• [Entries on finding words and elements]:
▶

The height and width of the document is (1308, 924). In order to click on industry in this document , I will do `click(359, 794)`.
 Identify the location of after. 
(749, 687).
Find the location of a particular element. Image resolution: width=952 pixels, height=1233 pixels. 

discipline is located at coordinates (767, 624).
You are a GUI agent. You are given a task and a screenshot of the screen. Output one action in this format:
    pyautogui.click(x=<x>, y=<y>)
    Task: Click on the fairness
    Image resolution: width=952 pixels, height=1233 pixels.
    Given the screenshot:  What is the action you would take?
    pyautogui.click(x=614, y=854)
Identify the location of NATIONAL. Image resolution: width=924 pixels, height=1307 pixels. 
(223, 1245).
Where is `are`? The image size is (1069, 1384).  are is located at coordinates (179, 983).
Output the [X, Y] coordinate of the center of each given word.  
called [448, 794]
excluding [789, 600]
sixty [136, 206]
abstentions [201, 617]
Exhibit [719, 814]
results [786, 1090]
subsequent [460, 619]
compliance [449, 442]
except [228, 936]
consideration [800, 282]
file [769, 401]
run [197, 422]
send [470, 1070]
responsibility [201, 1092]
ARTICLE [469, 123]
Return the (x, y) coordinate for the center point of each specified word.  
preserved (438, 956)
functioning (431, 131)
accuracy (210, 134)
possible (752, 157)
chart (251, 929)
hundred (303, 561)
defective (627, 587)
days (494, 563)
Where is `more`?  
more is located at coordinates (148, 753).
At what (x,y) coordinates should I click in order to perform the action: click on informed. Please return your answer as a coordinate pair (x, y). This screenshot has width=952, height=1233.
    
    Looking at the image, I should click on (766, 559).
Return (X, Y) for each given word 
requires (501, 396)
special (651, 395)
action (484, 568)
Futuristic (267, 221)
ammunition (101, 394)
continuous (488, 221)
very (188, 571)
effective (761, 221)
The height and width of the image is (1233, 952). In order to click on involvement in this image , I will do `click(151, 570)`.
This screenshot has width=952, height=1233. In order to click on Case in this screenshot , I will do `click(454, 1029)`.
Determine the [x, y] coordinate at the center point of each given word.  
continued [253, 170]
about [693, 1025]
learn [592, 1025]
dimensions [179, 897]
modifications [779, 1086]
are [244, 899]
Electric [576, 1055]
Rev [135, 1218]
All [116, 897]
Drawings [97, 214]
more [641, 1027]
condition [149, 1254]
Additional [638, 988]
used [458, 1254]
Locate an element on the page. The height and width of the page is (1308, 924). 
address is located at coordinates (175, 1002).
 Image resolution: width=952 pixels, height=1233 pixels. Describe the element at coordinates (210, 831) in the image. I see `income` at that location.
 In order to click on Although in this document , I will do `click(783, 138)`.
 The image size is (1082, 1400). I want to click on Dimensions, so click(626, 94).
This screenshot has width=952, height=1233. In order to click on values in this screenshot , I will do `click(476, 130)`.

◀

• [GIVEN TASK]:
Copy every one of the records above word for word, changing nothing.

• [THE RESULT]:
The height and width of the document is (1308, 924). In order to click on industry in this document , I will do `click(359, 794)`.
 Identify the location of after. 
(749, 687).
Find the location of a particular element. Image resolution: width=952 pixels, height=1233 pixels. 

discipline is located at coordinates (767, 624).
You are a GUI agent. You are given a task and a screenshot of the screen. Output one action in this format:
    pyautogui.click(x=<x>, y=<y>)
    Task: Click on the fairness
    Image resolution: width=952 pixels, height=1233 pixels.
    Given the screenshot:  What is the action you would take?
    pyautogui.click(x=614, y=854)
Identify the location of NATIONAL. Image resolution: width=924 pixels, height=1307 pixels. 
(223, 1245).
Where is `are`? The image size is (1069, 1384).  are is located at coordinates (179, 983).
Output the [X, Y] coordinate of the center of each given word.  
called [448, 794]
excluding [789, 600]
sixty [136, 206]
abstentions [201, 617]
Exhibit [719, 814]
results [786, 1090]
subsequent [460, 619]
compliance [449, 442]
except [228, 936]
consideration [800, 282]
file [769, 401]
run [197, 422]
send [470, 1070]
responsibility [201, 1092]
ARTICLE [469, 123]
Return the (x, y) coordinate for the center point of each specified word.  
preserved (438, 956)
functioning (431, 131)
accuracy (210, 134)
possible (752, 157)
chart (251, 929)
hundred (303, 561)
defective (627, 587)
days (494, 563)
Where is `more`?  
more is located at coordinates (148, 753).
At what (x,y) coordinates should I click in order to perform the action: click on informed. Please return your answer as a coordinate pair (x, y). This screenshot has width=952, height=1233.
    
    Looking at the image, I should click on (766, 559).
Return (X, Y) for each given word 
requires (501, 396)
special (651, 395)
action (484, 568)
Futuristic (267, 221)
ammunition (101, 394)
continuous (488, 221)
very (188, 571)
effective (761, 221)
The height and width of the image is (1233, 952). In order to click on involvement in this image , I will do `click(151, 570)`.
This screenshot has width=952, height=1233. In order to click on Case in this screenshot , I will do `click(454, 1029)`.
Determine the [x, y] coordinate at the center point of each given word.  
continued [253, 170]
about [693, 1025]
learn [592, 1025]
dimensions [179, 897]
modifications [779, 1086]
are [244, 899]
Electric [576, 1055]
Rev [135, 1218]
All [116, 897]
Drawings [97, 214]
more [641, 1027]
condition [149, 1254]
Additional [638, 988]
used [458, 1254]
Locate an element on the page. The height and width of the page is (1308, 924). 
address is located at coordinates (175, 1002).
 Image resolution: width=952 pixels, height=1233 pixels. Describe the element at coordinates (210, 831) in the image. I see `income` at that location.
 In order to click on Although in this document , I will do `click(783, 138)`.
 The image size is (1082, 1400). I want to click on Dimensions, so click(626, 94).
This screenshot has width=952, height=1233. In order to click on values in this screenshot , I will do `click(476, 130)`.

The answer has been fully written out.